People smuggling, heroin trade on the rise in East Africa: UN report
September 8, 2013 (KAMPALA) – A new report by the United Nations Office on Drugs and Crime (UNODC) says more than 100,000 people were smuggled out of East Africa last year, bringing in $15 million for criminal gangs operating in the region.
The report, titled “Transnational Organised Crime in Eastern Africa: A Threat Assessment”, was released on 4 September.
The UNODC said more than 100,000 people paid smugglers to transport them across the Gulf of Aden or Red Sea to Yemen in 2012, in what was one of the key findings of the report.
The UN report says about 80,000 of the 100,000 migrants who attempted to cross into Saudi Arabia from Yemen were “waylaid by smugglers and subjected to a range of abuses, including confinement, beatings, extortion and rape”.
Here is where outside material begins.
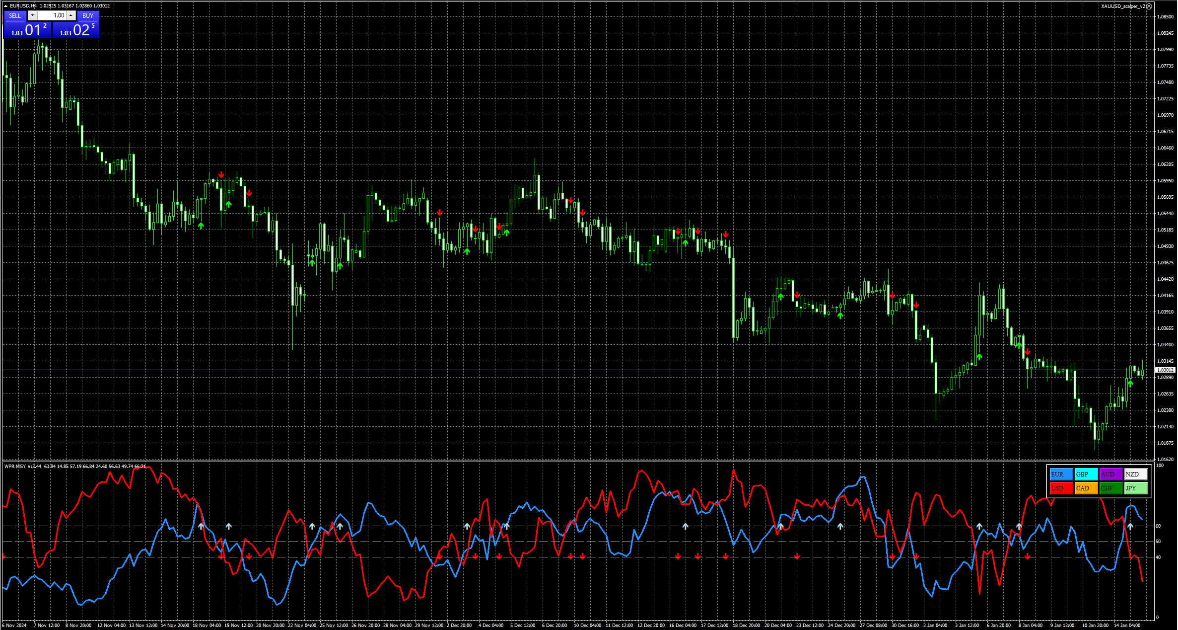The width and height of the screenshot is (1178, 630).
Task: Select the dark green CHF button
Action: tap(1111, 488)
The report also noted an increase in the heroin trade in the East African region.
“Heroin has been trafficked to and through Eastern Africa since at least the 1980s, but a series of recent large seizures suggests that this flow has increased”, the report said, adding that East Africa has become a regional hub for the illegal sale of the drug and that the local market is now worth millions of dollars.
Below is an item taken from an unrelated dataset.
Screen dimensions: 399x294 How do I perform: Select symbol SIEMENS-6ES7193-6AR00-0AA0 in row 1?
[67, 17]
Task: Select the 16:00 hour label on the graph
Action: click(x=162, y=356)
“The local market is estimated to consume at least 2.5 tonnes of pure heroin per year, worth some $160 million. The volumes trafficked to the region appear to be much larger, as much as 22 tonnes”, the report said.
Despite the quantity, researches noted that East Africa acts mainly as a transit point for drugs destined for South Africa and West Africa.
A weakness in the rule of law and a growing illicit market are the primary drivers of the drug trade, according to the UNODC.
The report recommends strengthening law enforcement measures in order to make the East African region less attractive to drug traffickers.